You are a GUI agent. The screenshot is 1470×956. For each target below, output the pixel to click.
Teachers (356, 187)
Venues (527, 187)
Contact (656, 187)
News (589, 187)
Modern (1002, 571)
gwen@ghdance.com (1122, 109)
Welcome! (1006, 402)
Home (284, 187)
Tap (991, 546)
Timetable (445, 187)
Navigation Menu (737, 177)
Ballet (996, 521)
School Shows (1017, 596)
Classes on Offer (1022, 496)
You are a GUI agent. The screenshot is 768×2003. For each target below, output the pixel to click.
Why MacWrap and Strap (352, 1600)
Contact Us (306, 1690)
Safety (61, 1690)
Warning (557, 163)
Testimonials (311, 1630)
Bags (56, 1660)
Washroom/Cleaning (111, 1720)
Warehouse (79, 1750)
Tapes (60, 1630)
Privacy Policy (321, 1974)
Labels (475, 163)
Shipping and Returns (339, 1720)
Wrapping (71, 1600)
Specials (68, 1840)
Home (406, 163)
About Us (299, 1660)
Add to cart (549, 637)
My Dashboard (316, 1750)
═══
* _Problem to work on_
Within the records above, the line carrying "Washroom/Cleaning (111, 1720)" starts the range and the last line ends it. Set down that range exactly.

* _Expected answer_
Washroom/Cleaning (111, 1720)
Warehouse (79, 1750)
Tapes (60, 1630)
Privacy Policy (321, 1974)
Labels (475, 163)
Shipping and Returns (339, 1720)
Wrapping (71, 1600)
Specials (68, 1840)
Home (406, 163)
About Us (299, 1660)
Add to cart (549, 637)
My Dashboard (316, 1750)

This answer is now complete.